#### Exercise directions
Revise the portion of the data that opens with the line containing "This screenshot has height=624, width=920." and closes with the line containing "Looking at the screenshot, I should 880,29.", replacing "dialog" with "window" and keeping everything else unchanged. Omit the pictures from your answer.

#### Given data
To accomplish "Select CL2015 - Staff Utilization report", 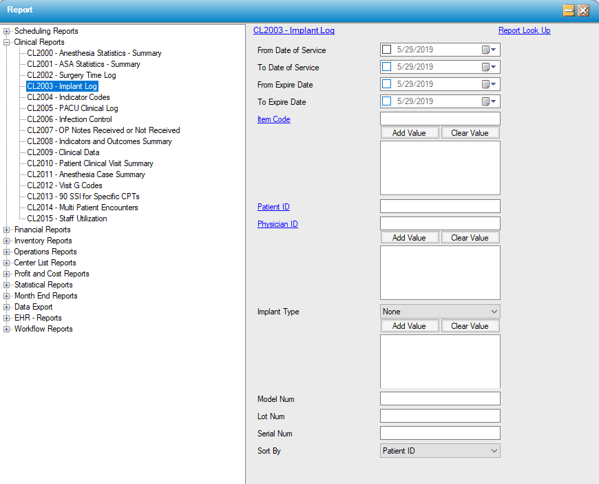I will pyautogui.click(x=67, y=219).
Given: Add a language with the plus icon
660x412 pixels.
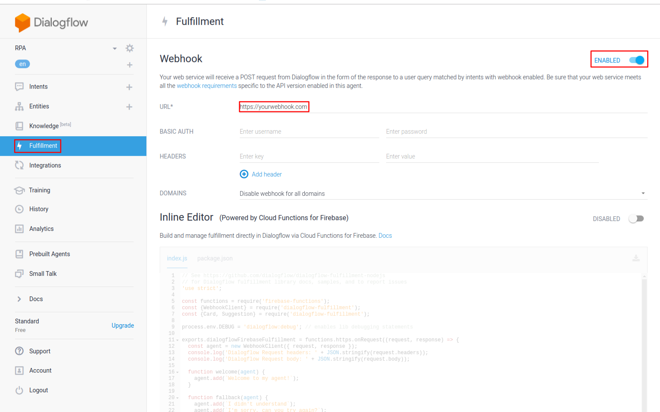Looking at the screenshot, I should point(129,65).
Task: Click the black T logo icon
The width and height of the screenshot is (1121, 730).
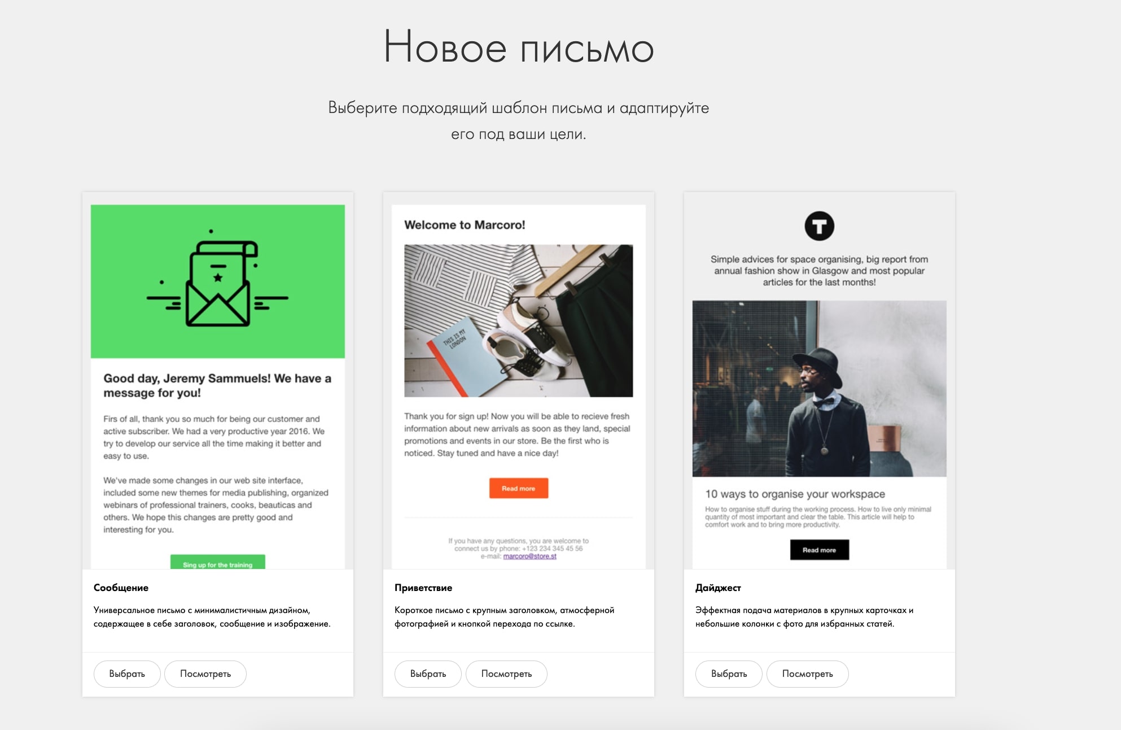Action: [x=819, y=226]
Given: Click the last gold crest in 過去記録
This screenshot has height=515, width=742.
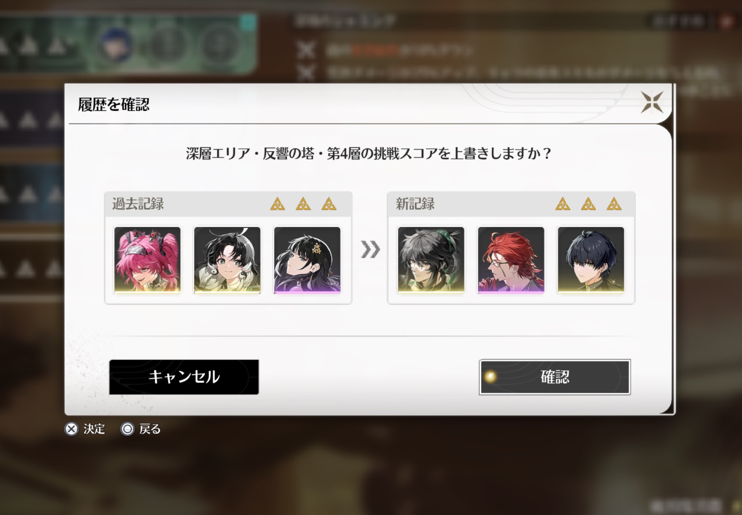Looking at the screenshot, I should pos(329,204).
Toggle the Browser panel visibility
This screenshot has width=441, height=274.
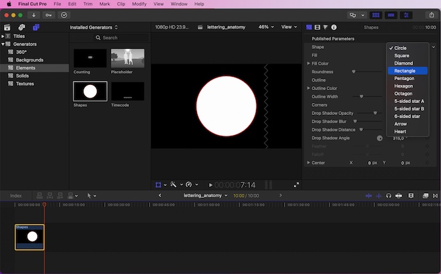pyautogui.click(x=376, y=15)
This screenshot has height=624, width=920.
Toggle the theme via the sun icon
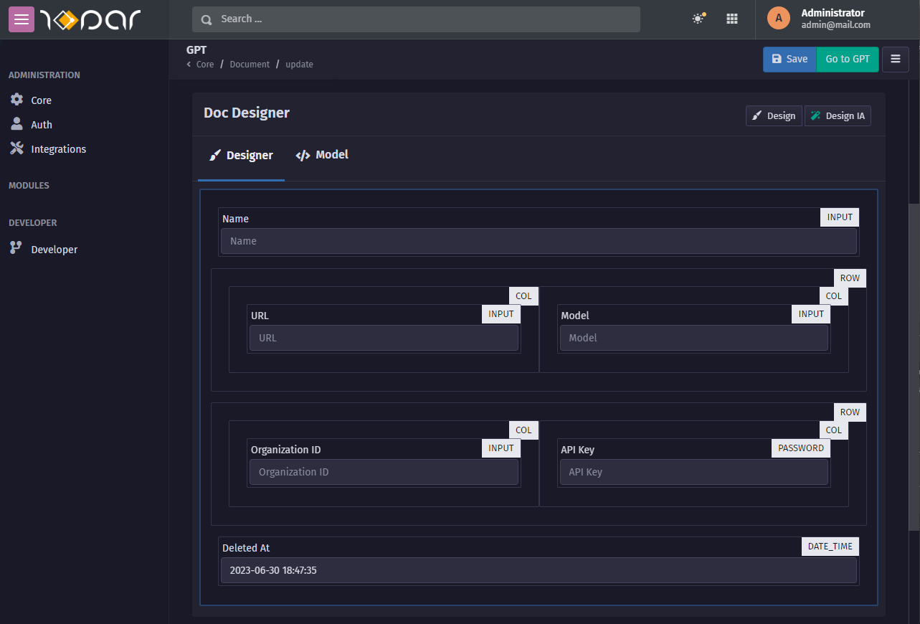(x=698, y=19)
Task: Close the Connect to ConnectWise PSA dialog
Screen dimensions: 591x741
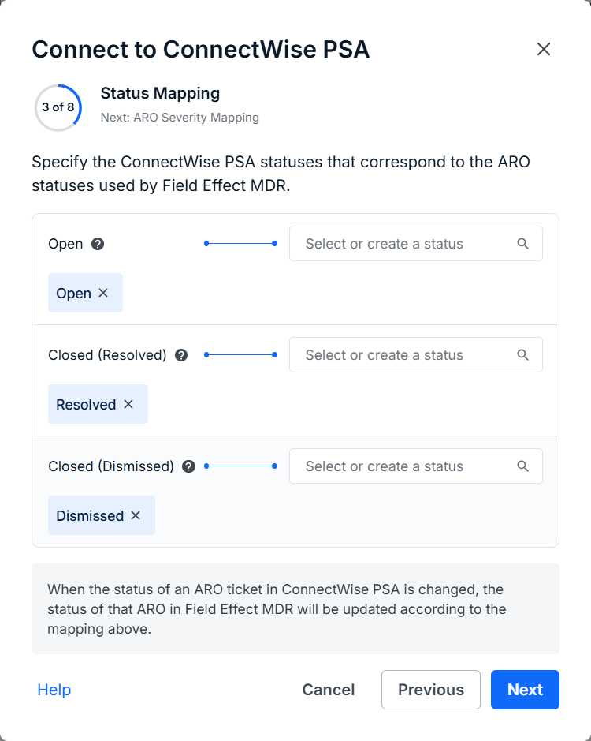Action: click(544, 50)
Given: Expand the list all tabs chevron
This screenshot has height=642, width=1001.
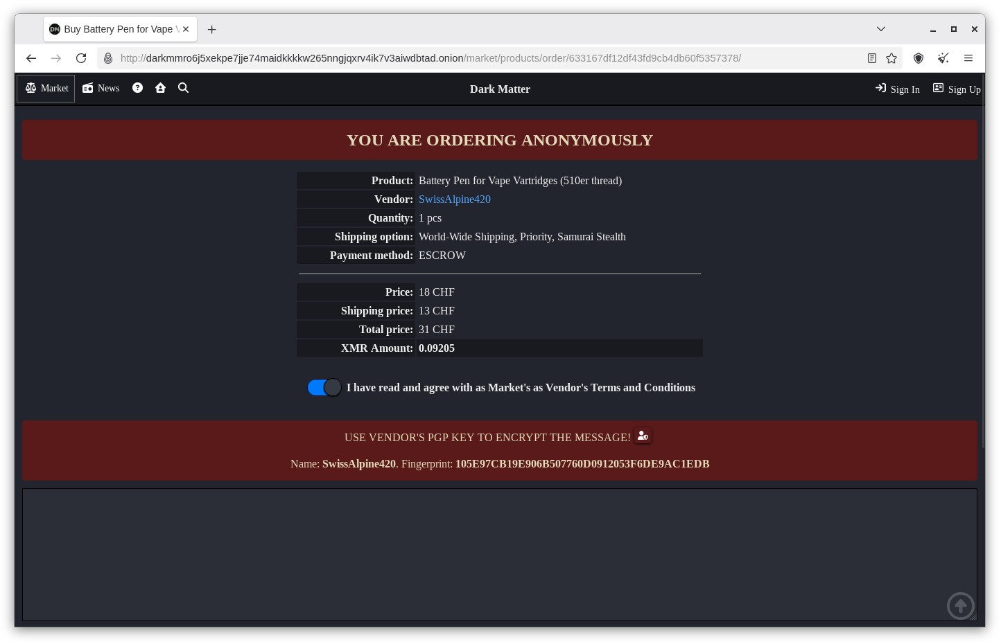Looking at the screenshot, I should 880,29.
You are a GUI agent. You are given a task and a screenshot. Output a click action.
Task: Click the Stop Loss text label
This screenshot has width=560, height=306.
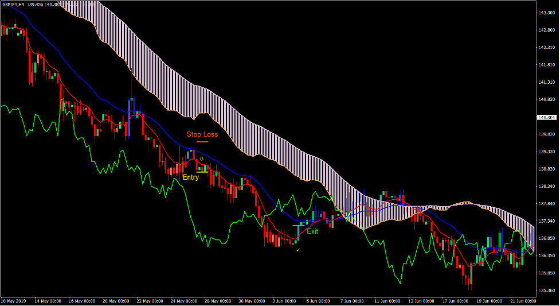(x=202, y=134)
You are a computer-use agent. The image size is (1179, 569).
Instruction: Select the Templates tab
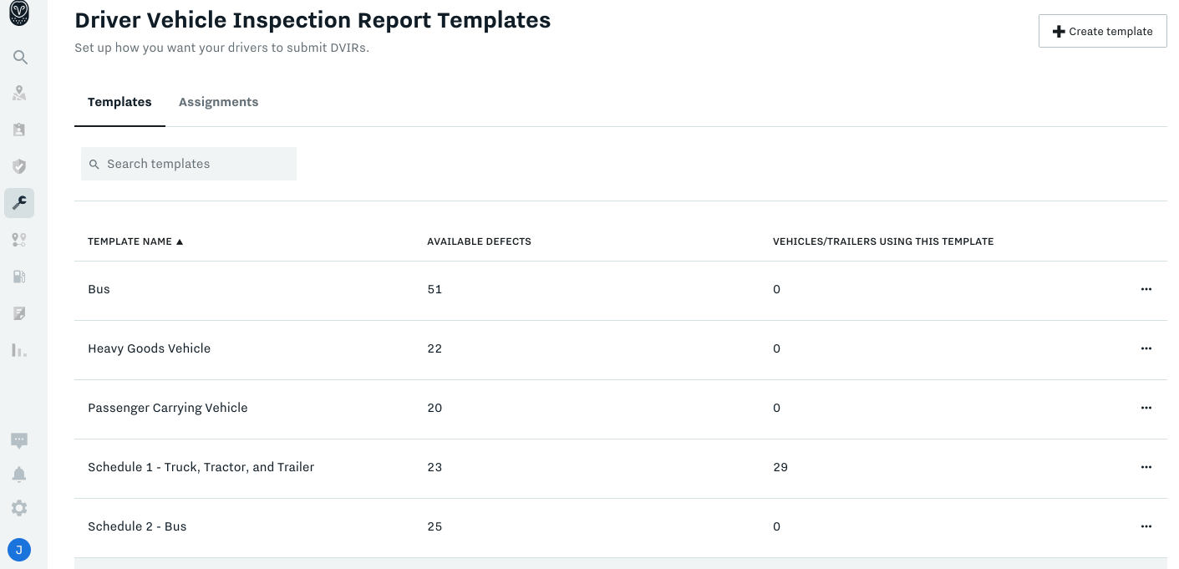119,102
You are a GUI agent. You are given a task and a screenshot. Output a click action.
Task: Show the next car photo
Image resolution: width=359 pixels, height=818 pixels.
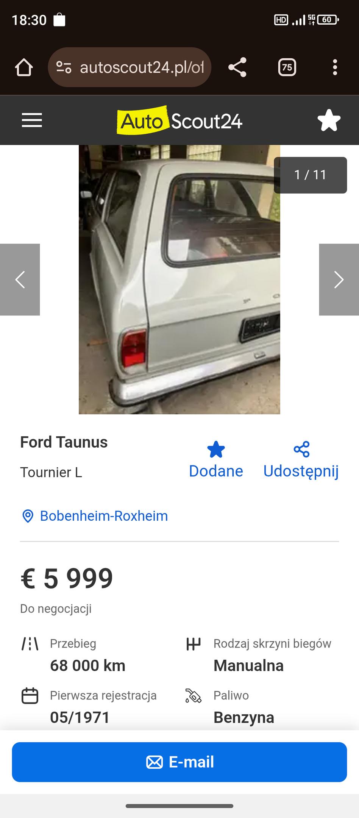(x=339, y=279)
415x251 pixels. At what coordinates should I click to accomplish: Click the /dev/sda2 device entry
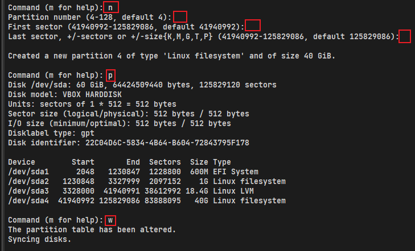[27, 181]
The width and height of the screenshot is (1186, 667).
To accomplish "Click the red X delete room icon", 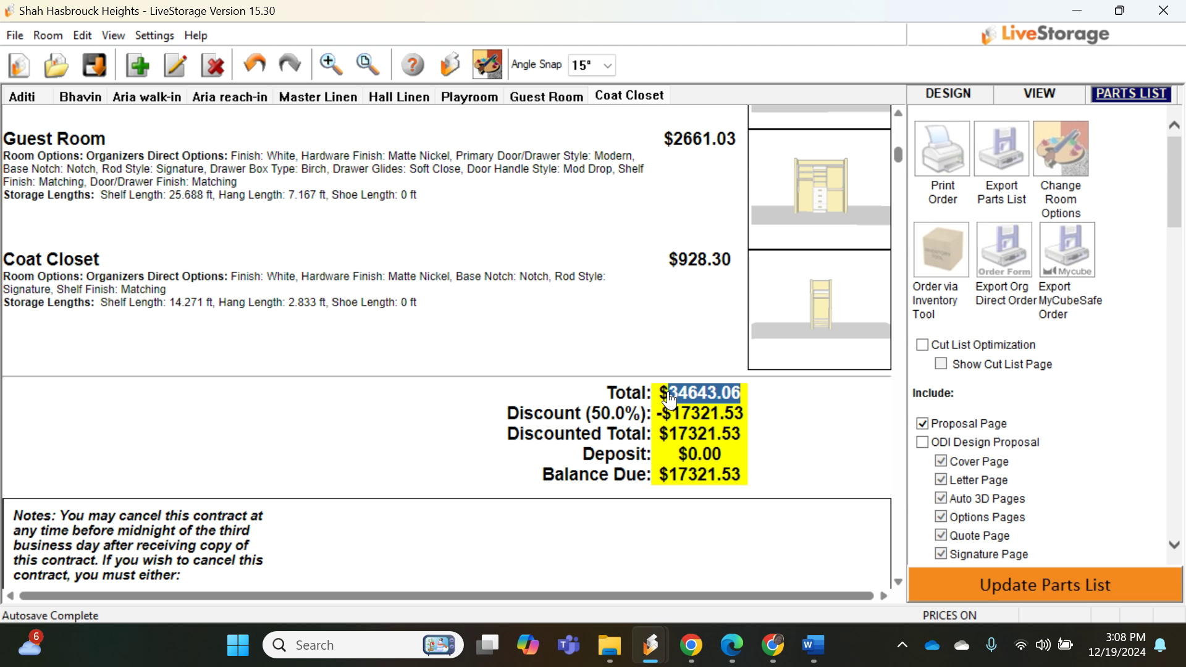I will (214, 65).
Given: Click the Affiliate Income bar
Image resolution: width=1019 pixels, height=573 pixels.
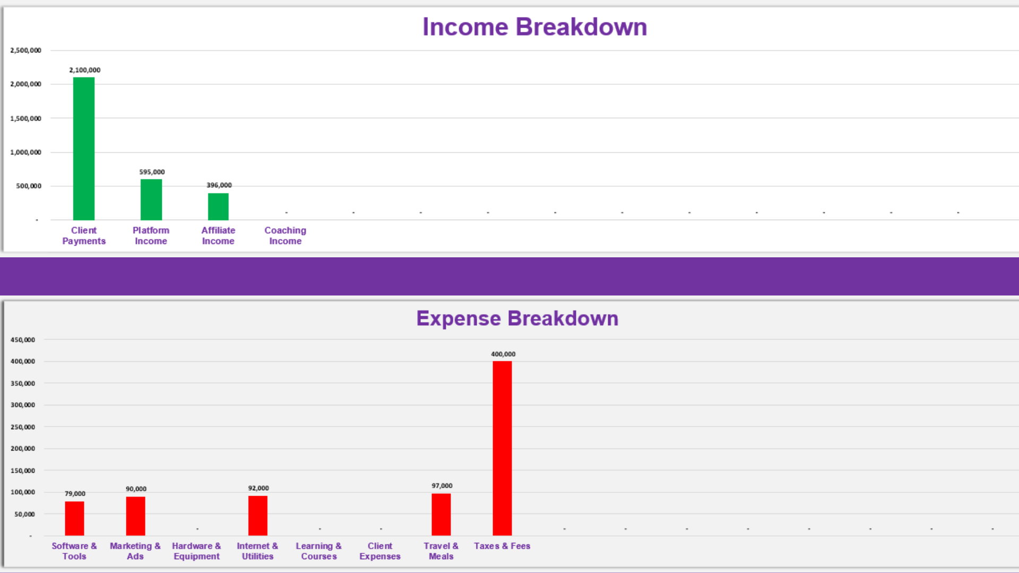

#### Final result
This screenshot has height=624, width=920.
Toggle the theme via the sun icon
(x=698, y=19)
Task: Close the Connect to ConnectWise PSA window
Screen dimensions: 591x741
Action: click(544, 50)
Given: Expand the list all tabs chevron
This screenshot has height=642, width=1001.
Looking at the screenshot, I should 880,29.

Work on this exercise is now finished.